Poor scholarship (citation)

(54) A student whose work shows an attempt, even if incomplete or inadequate, to cite their sources has not committed plagiarism. Similarly, the use of quotations where punctuation indicates that the text is a quotation but the origin of the quotation is not acknowledged is poor scholarship, not plagiarism.

(55) This is because a student who has attempted to indicate that words are not their own is not intending to deceive the assessor, or claim the words of others as original product.

(56) Poor scholarship should be addressed holistically in the context of the teaching, learning and assessment environment, with citation treated as one element of good scholarship practice among many.

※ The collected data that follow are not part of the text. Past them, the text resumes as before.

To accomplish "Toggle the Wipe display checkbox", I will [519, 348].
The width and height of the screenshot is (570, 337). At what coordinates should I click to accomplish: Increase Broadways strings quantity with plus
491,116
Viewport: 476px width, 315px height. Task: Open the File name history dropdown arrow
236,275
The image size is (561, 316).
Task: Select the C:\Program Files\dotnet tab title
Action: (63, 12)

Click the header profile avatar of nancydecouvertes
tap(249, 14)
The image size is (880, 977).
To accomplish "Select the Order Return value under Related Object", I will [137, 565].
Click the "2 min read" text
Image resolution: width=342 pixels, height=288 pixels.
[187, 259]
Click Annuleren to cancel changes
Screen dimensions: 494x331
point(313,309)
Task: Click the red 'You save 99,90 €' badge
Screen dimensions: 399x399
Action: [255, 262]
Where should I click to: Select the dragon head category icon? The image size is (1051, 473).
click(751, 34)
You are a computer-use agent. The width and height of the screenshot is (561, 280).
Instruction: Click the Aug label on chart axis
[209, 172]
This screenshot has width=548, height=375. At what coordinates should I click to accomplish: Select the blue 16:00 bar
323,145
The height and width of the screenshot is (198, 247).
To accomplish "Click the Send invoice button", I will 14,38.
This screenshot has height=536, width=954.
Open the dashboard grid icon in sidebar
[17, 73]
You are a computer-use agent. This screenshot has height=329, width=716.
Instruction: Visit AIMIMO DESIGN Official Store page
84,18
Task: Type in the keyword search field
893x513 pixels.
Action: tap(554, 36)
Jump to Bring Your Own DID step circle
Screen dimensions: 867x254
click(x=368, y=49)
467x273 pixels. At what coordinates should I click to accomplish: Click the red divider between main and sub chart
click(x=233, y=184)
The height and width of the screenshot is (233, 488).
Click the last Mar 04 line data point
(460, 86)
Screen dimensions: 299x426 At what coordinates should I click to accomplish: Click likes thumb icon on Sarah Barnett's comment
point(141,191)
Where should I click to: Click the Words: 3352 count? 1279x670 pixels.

Educative responses to minor plagiarism, collusion and file sharing

(57) Educative responses rather than sanction responses may be applied to minor acts of plagiarism (e.g. the use of paragraphs or sentences from a source rather than whole arguments or more extended passages), where collusion has occurred in an inadvertent fashion (e.g. students working closely together submitting similar assignments) or where "innocent" (unknowing) file sharing activity has taken place.

(58) An academic staff member's choice to address these matters in an educative manner does not result in a finding of Academic Misconduct and should not be recorded as an instance of misconduct or plagiarism on the student's record. However, it will still be recorded on the University's Register of Academic Integrity Breaches.

(59) An educative response is by its nature non-punitive. An educative response to plagiarism must not include a deduction of marks beyond the usual marks assigned for referencing skills. Assigning a grade of zero for an assessment item or a unit for a breach of academic integrity is a sanction rather than educative response, and can only be issued via the processes specified in the Student Misconduct Regulations 2019 and Student Misconduct Procedure.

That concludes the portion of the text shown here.